◆ **REQUIRED ACTION**: The line with "The image size" marks where to begin; print it and all lines after it in the material below exactly, skipping pictures.

◆ **RECORDED DATA**:
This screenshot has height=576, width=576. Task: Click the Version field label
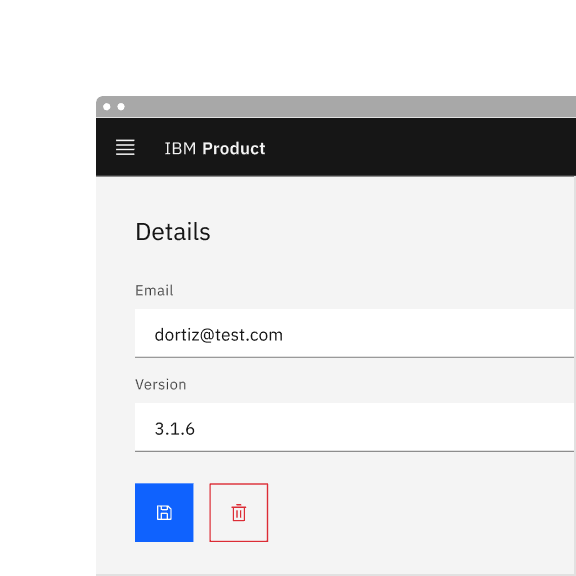click(x=161, y=385)
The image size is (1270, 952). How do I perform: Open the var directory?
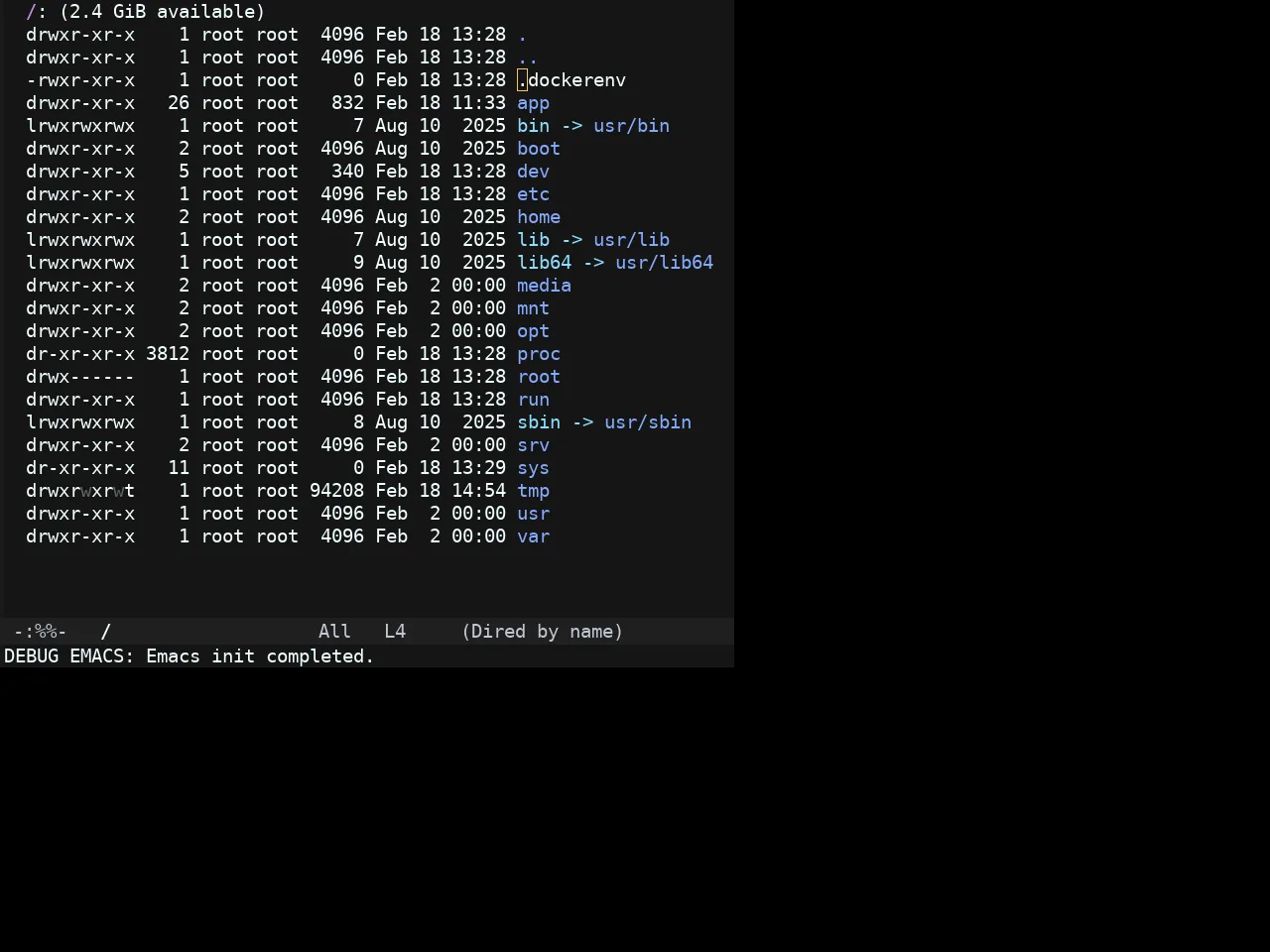(x=533, y=536)

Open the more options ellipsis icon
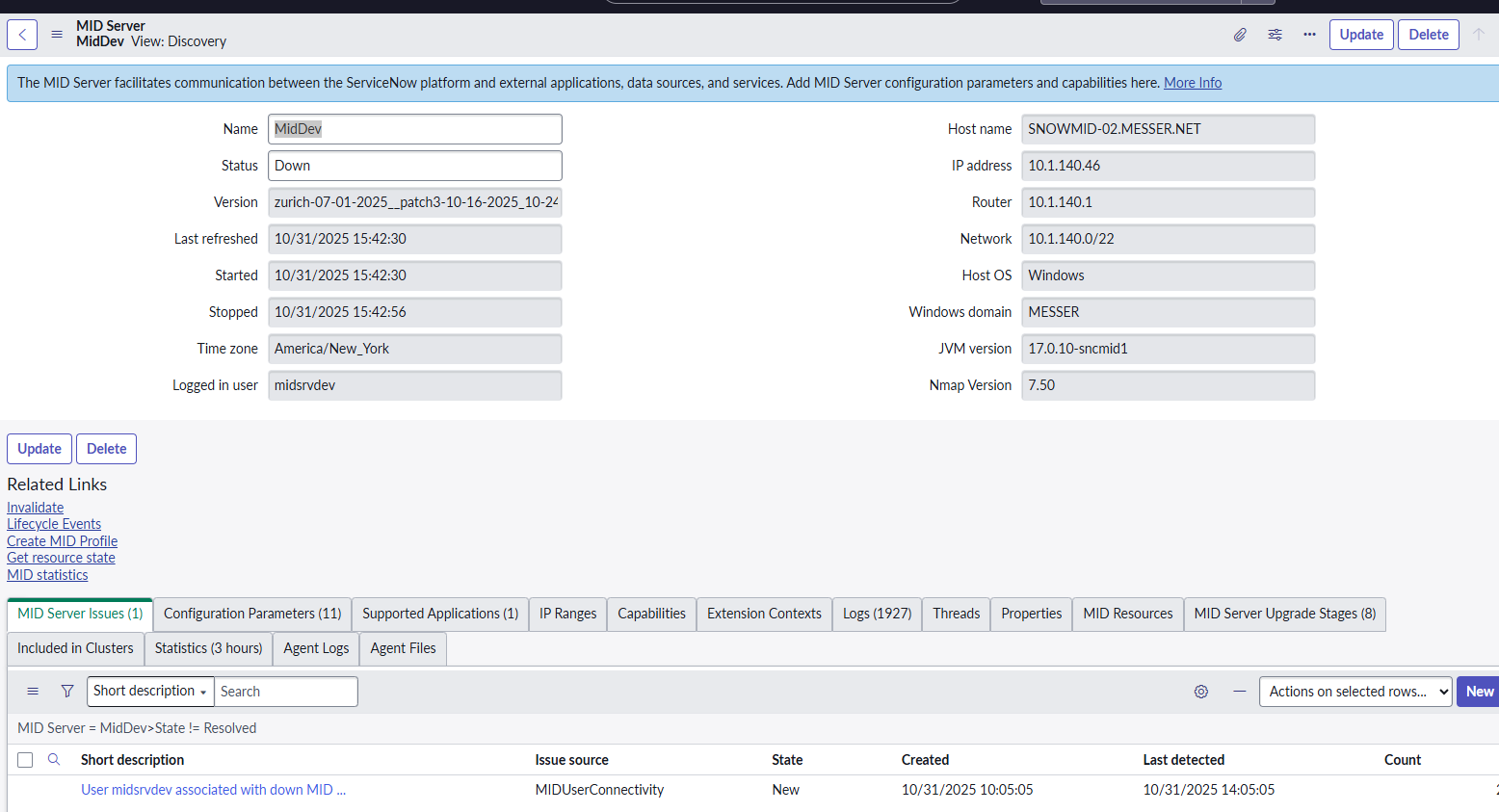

◆ **ANSWER TO THIS PROBLEM**:
The image size is (1270, 952). How do I perform: Open the var directory?
(x=533, y=536)

Open the more options ellipsis icon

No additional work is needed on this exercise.